▶ _Daftar Tugas_
1. Tuliskan kembali sebagian dokumen tentang sifat Nabi Muḥammad s.a.w. tanpa perubahan, dimulai pada bagian yang memuat "Kepribadian yang mulia" dan diakhiri setelah "menyenangkan dan lapang.".
2. Berdasarkan dokumen tentang sifat Nabi Muḥammad s.a.w., jelaskan dalam satu sampai tiga kalimat bagaimana beban-beban berat itu sampai diwajibkan atas manusia.

▶ _Dokumen_

Kepribadian yang mulia dan dicintai serta dimudahkan kepada jalan kemudahan ini, juga supaya menyampaikan dakwah ini kepada manusia. Sehingga, tabiatnya menjadi tabiatnya, hakikatnya menjadi hakikatnya, dan mumpuni untuk mengemban amanat yang sangat besar yang dipikulnya – dengan adanya pemberian kemudahan dan pertolongan dari Allah – meski tugas itu besar. Dengan kemudahan ini, risālah yang sulit dan berat itu menjadi mudah dan disukai, penuh semangat dan indah, menyenangkan dan lapang.
Mengenai sifat Nabi Muḥammad s.a.w. dan sifat tugas yang diembannya, maka al-Qur’ān banyak membicarakannya:
“Tiadalah Kami mengutus kamu, melainkan untuk menjadi rahmat bagi semesta alam.” (al-Anbiyā’: 107).
“Orang-orang yang mengikut Rasūl, Nabi yang ummi yang (namanya) mereka dapati tertulis di dalam Taurāt dan Injīl yang ada di sisi mereka, yang menyuruh mereka mengerjakan yang ma‘rūf dan melarang mereka dari mengerjakan yang mungkar dan mengḥalālkan bagi mereka segala yang baik dan mengḥarāmkan bagi mereka segala yang buruk dan membuang dari mereka beban-beban dan belenggu-belenggu yang ada pada mereka.” (al-A‘rāf: 157).
Nabi s.a.w. datang sebagai rahmat bagi umat manusia. Beliau datang untuk memberi kemudahan dan melepaskan dari pundak manusia beban-beban berat dan belenggu-belenggu yang memberatkan mereka. Ya‘ni, ketika mereka memberat-beratkan diri lantas diberatkan atas mereka (melakukan hal-hal yang memberatkan mereka, yang kemudian diwajibkan atas mereka gara-gara sikap mereka itu – penj.).

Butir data
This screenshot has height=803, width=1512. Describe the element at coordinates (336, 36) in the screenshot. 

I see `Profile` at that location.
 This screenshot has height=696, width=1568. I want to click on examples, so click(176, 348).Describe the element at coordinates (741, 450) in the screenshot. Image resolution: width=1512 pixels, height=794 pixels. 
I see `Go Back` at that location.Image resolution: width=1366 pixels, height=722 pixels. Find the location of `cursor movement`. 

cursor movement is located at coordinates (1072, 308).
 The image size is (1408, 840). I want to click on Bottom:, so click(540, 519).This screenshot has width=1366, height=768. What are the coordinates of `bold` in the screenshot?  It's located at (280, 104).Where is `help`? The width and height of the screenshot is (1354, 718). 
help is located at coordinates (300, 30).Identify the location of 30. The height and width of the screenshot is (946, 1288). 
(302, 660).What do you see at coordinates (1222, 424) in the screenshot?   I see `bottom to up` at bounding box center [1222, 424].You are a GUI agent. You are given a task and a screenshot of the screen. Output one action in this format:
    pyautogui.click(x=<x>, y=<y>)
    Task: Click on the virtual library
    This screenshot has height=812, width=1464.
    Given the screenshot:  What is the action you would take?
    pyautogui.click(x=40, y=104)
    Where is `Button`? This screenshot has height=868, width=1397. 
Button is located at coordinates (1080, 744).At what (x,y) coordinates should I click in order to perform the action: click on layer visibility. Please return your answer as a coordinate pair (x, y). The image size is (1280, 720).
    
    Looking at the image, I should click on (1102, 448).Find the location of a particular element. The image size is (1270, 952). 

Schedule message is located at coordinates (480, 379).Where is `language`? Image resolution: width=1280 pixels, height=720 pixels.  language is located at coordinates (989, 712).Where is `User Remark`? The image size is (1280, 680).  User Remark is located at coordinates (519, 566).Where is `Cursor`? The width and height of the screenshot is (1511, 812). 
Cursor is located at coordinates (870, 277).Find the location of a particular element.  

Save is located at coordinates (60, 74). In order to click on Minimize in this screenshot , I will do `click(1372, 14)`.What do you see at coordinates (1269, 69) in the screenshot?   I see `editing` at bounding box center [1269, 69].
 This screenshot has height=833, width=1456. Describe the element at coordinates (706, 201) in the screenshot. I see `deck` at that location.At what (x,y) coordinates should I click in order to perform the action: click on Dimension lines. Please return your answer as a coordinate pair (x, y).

▶ _Jawaban Tiap Tugas_
1.
Kepribadian yang mulia dan dicintai serta dimudahkan kepada jalan kemudahan ini, juga supaya menyampaikan dakwah ini kepada manusia. Sehingga, tabiatnya menjadi tabiatnya, hakikatnya menjadi hakikatnya, dan mumpuni untuk mengemban amanat yang sangat besar yang dipikulnya – dengan adanya pemberian kemudahan dan pertolongan dari Allah – meski tugas itu besar. Dengan kemudahan ini, risālah yang sulit dan berat itu menjadi mudah dan disukai, penuh semangat dan indah, menyenangkan dan lapang.

2. Beban-beban itu diwajibkan karena manusia sendiri memberat-beratkan diri. Akibat sikap tersebut, hal-hal yang memberatkan itu kemudian diwajibkan atas mereka.